SOURCE DOCUMENT: Begin

Saturday, October 20, 2007
(Updated Saturday, July 19, 2008 - 11:15 pm)

News about MRSA infections in Triad schools drew headlines this week. Six East Forsyth football players were reported infected as was a student at Northeast Guilford High School. Those reports followed the news that nationally three children have died from methicillin-resistant staphylococcus aureus recently.

Drug-resistant staph infections aren't rare. Moses Cone Health System reports it dealt with more than 800 MRSA infections the first seven months of 2007: 467 outpatient cases and 332 identified when the patient was hospitalized. What brought the recent infections to national attention is a just-published study in the Journal of the American Medical Association. It found that serious MRSA infections are more widespread in the United States than had been realized: They likely result in some 19,000 deaths annually — more than the number of Americans who die from AIDS each year. Despite this, there is no need to panic. But there is a need for education and action at all levels — national to local.

SOURCE DOCUMENT: End
INPUT DATA: Begin

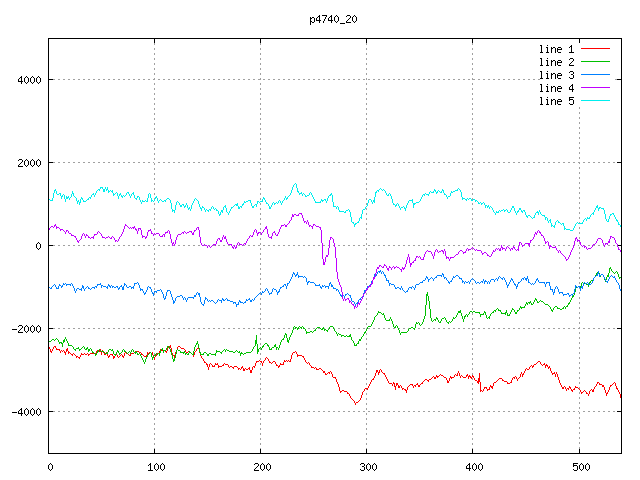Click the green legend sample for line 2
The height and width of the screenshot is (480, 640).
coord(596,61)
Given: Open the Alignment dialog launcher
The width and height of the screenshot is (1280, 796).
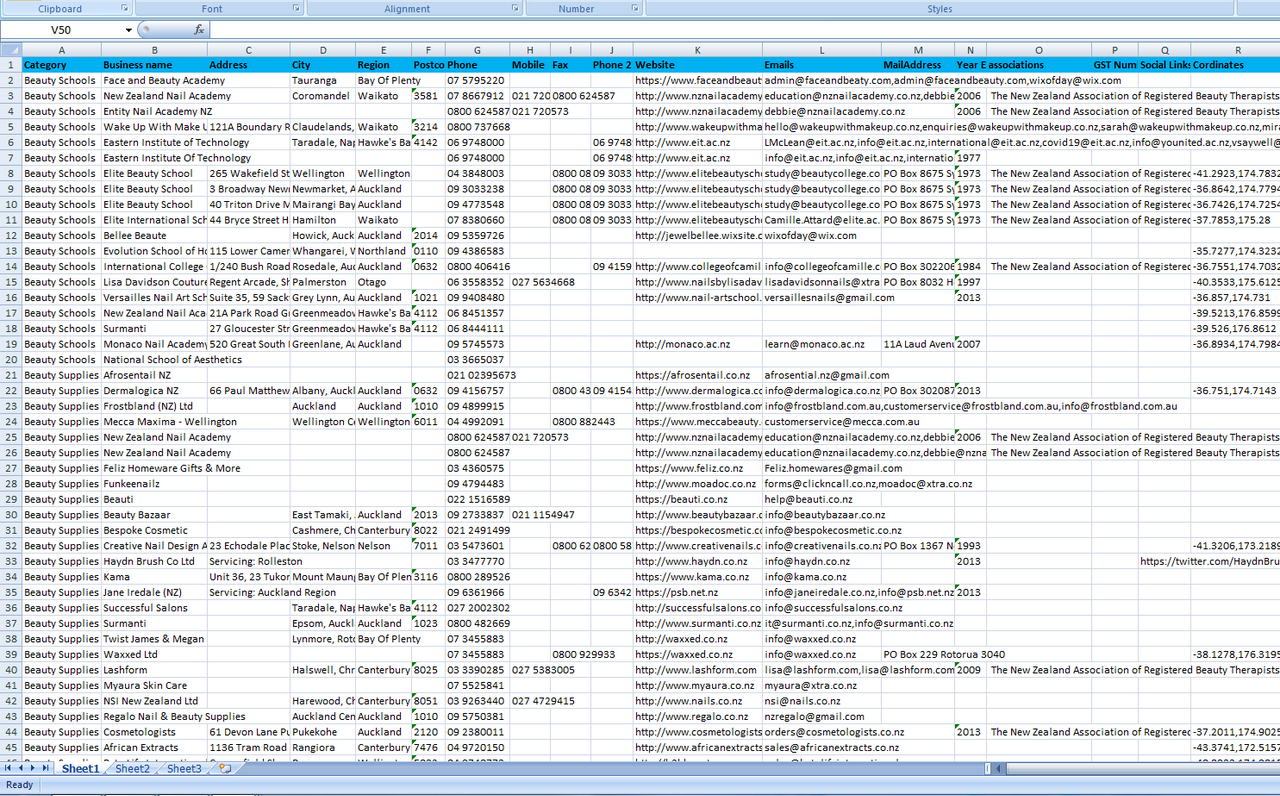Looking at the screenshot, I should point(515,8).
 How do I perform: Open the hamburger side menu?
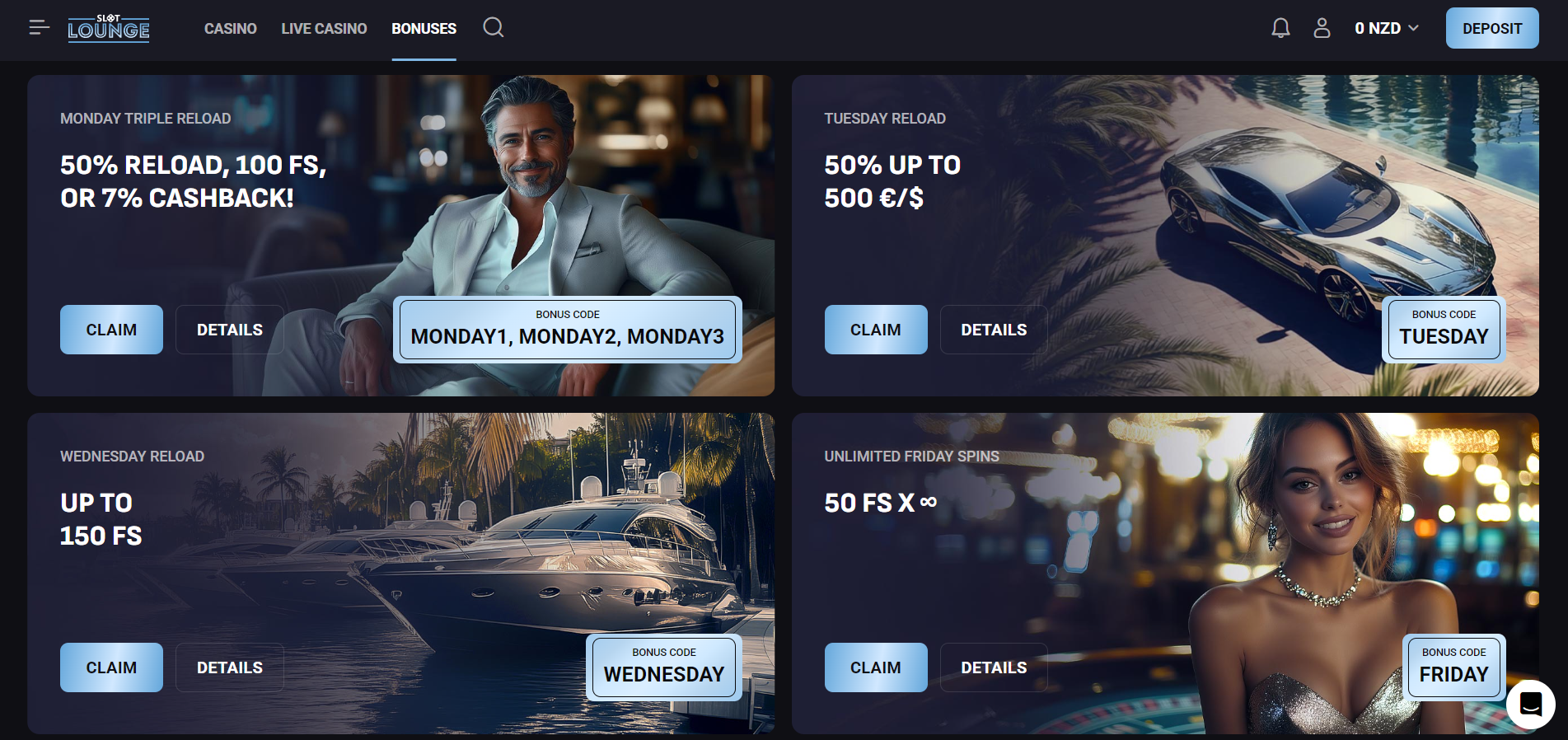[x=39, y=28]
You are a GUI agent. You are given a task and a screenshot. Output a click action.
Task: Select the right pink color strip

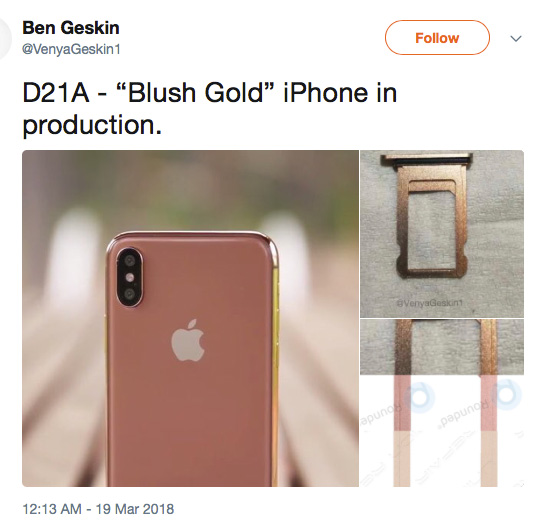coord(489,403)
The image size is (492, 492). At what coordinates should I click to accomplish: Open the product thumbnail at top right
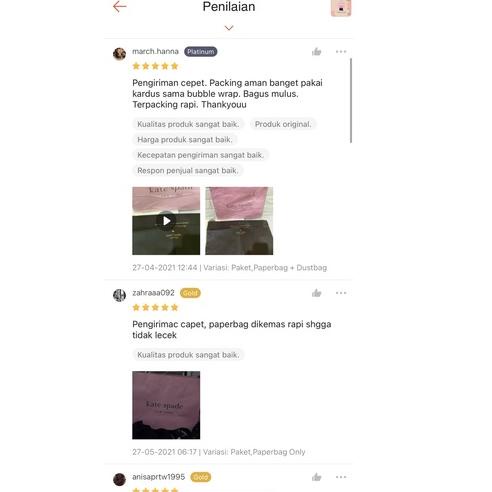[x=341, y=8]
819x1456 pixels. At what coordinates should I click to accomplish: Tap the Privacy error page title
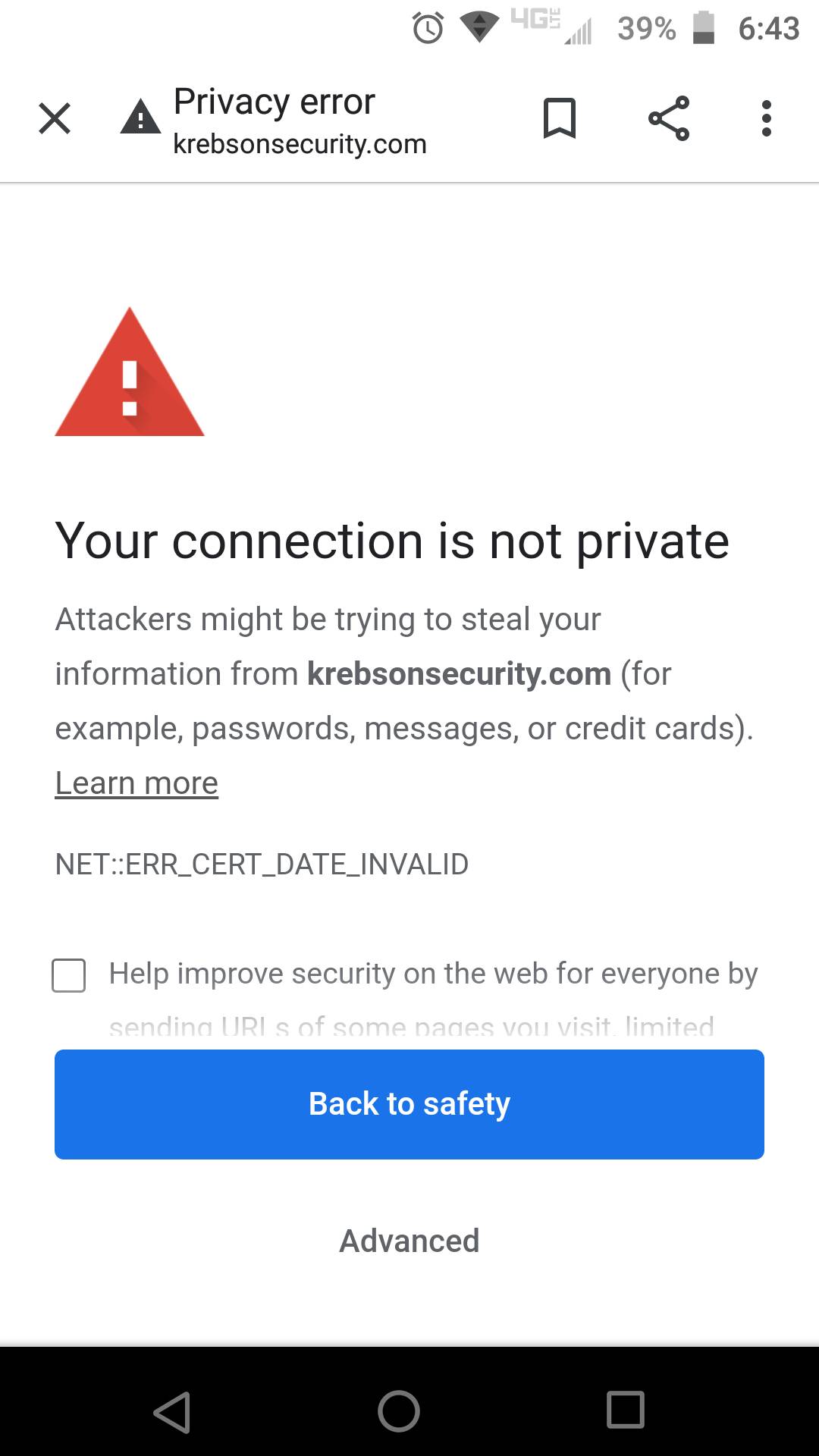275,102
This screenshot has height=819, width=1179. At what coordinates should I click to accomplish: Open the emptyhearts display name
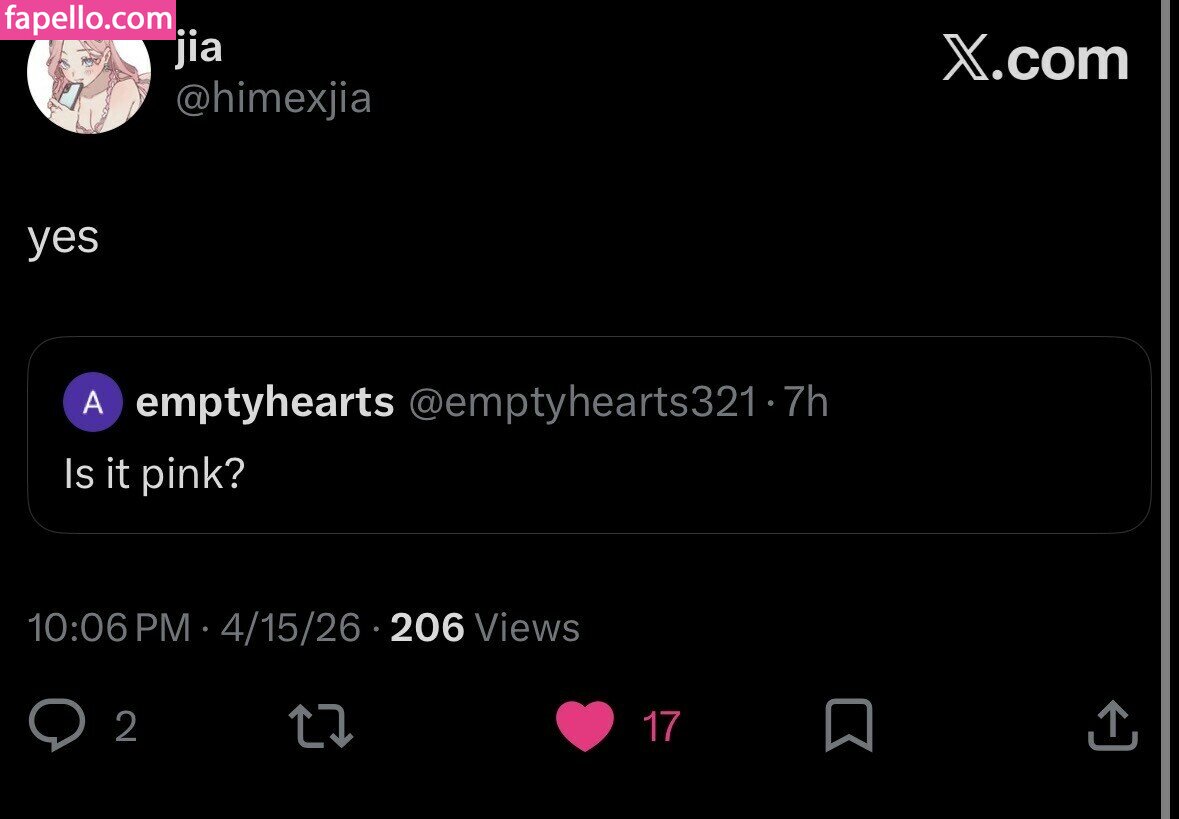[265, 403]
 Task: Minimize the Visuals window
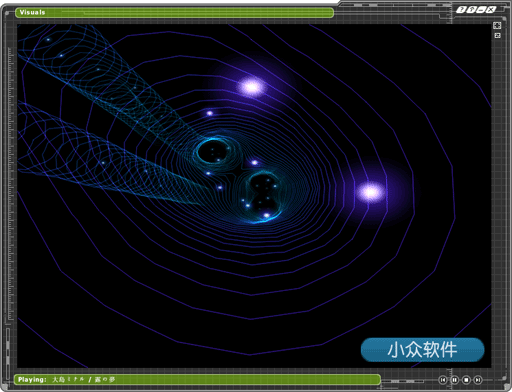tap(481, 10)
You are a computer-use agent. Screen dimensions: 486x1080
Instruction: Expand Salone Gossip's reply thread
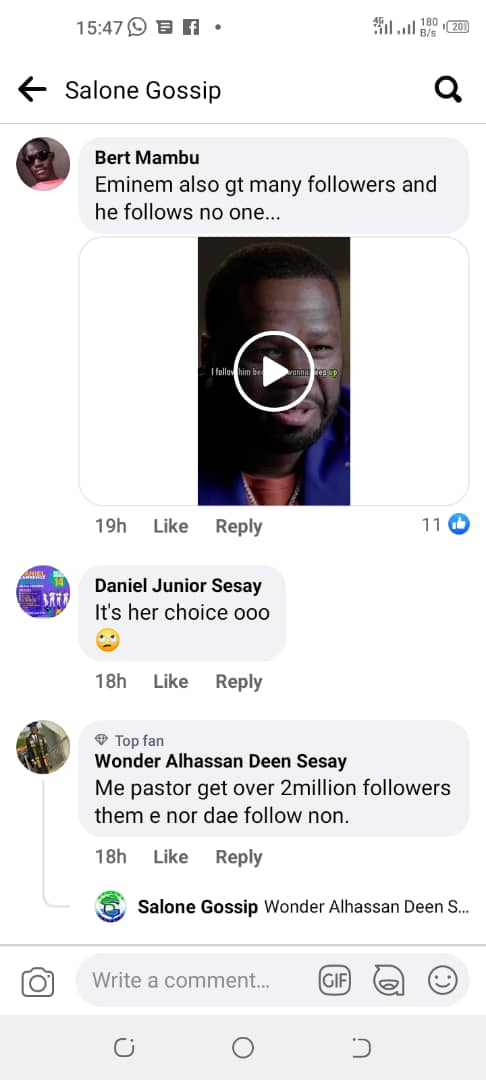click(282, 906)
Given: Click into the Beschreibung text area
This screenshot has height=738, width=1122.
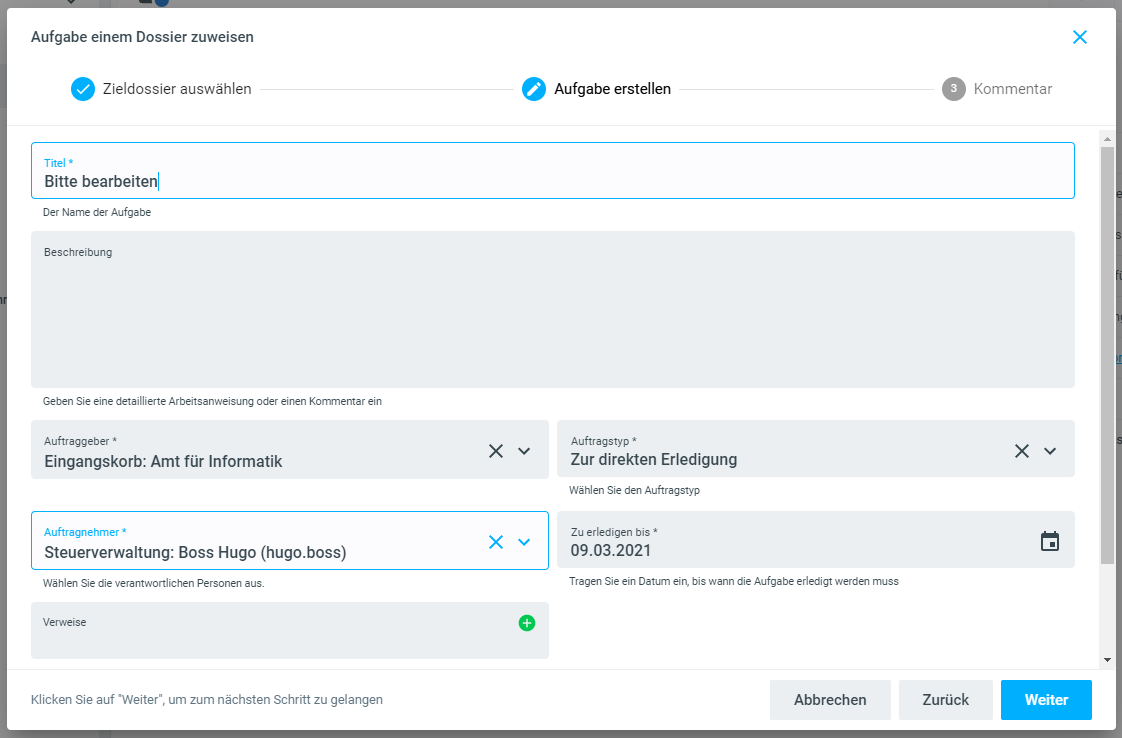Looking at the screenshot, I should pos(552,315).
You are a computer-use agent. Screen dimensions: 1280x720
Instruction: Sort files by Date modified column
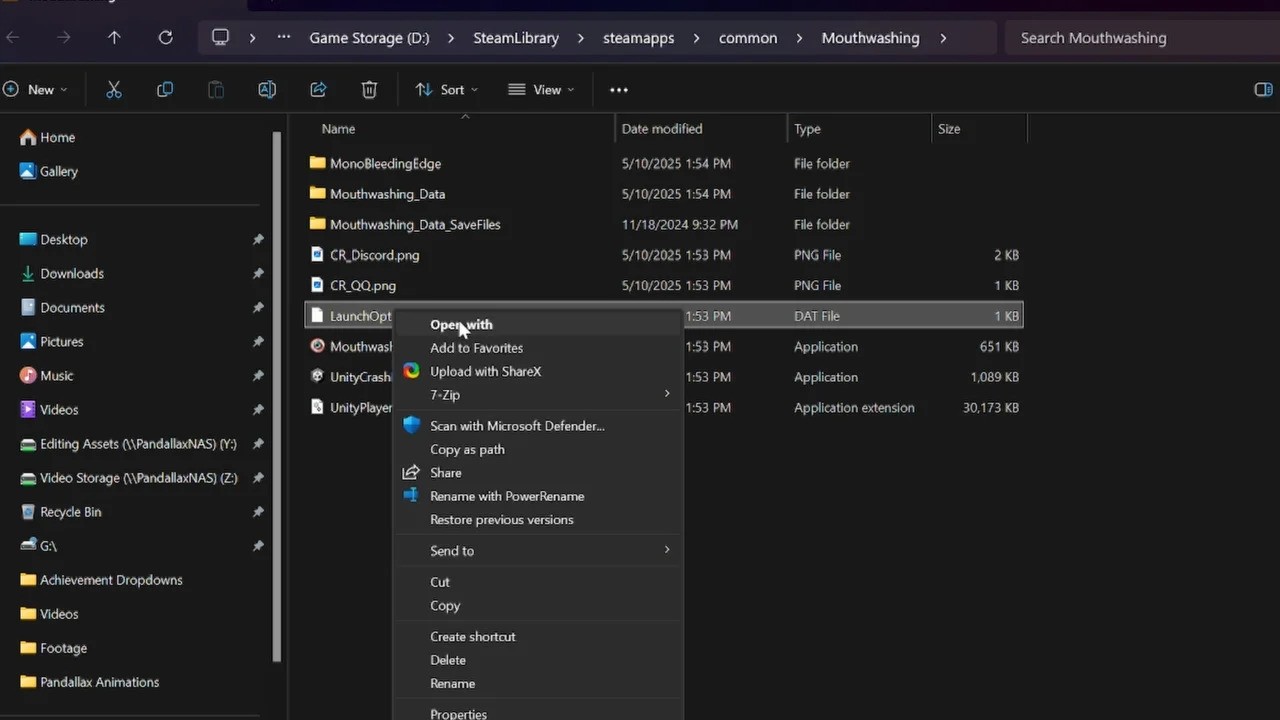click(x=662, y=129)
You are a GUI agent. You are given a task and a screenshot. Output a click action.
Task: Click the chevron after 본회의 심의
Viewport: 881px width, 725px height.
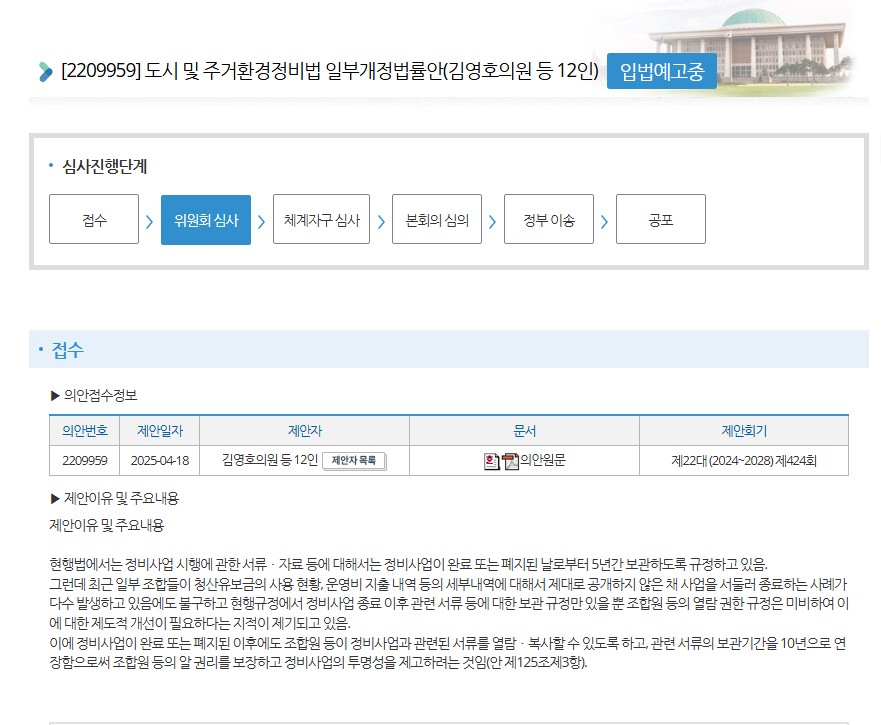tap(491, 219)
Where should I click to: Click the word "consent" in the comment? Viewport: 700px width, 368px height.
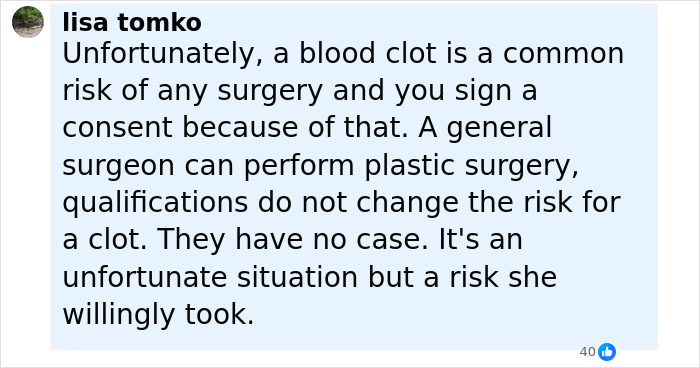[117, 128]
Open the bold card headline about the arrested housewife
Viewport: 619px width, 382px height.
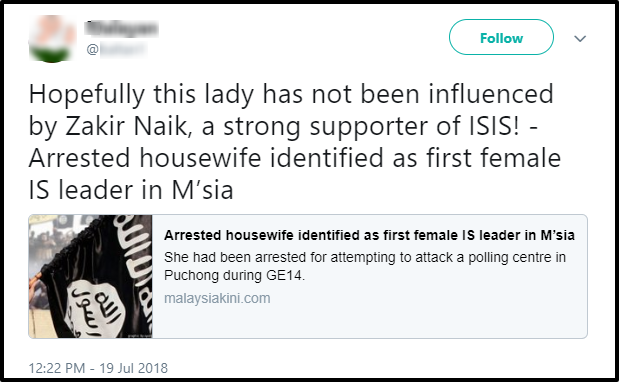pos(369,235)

INPUT DATA: End

EXERCISE PROMPT: Please set down the full passage on MRSA infections again, word for word.

TASK OUTPUT:
Saturday, October 20, 2007
(Updated Saturday, July 19, 2008 - 11:15 pm)

News about MRSA infections in Triad schools drew headlines this week. Six East Forsyth football players were reported infected as was a student at Northeast Guilford High School. Those reports followed the news that nationally three children have died from methicillin-resistant staphylococcus aureus recently.

Drug-resistant staph infections aren't rare. Moses Cone Health System reports it dealt with more than 800 MRSA infections the first seven months of 2007: 467 outpatient cases and 332 identified when the patient was hospitalized. What brought the recent infections to national attention is a just-published study in the Journal of the American Medical Association. It found that serious MRSA infections are more widespread in the United States than had been realized: They likely result in some 19,000 deaths annually — more than the number of Americans who die from AIDS each year. Despite this, there is no need to panic. But there is a need for education and action at all levels — national to local.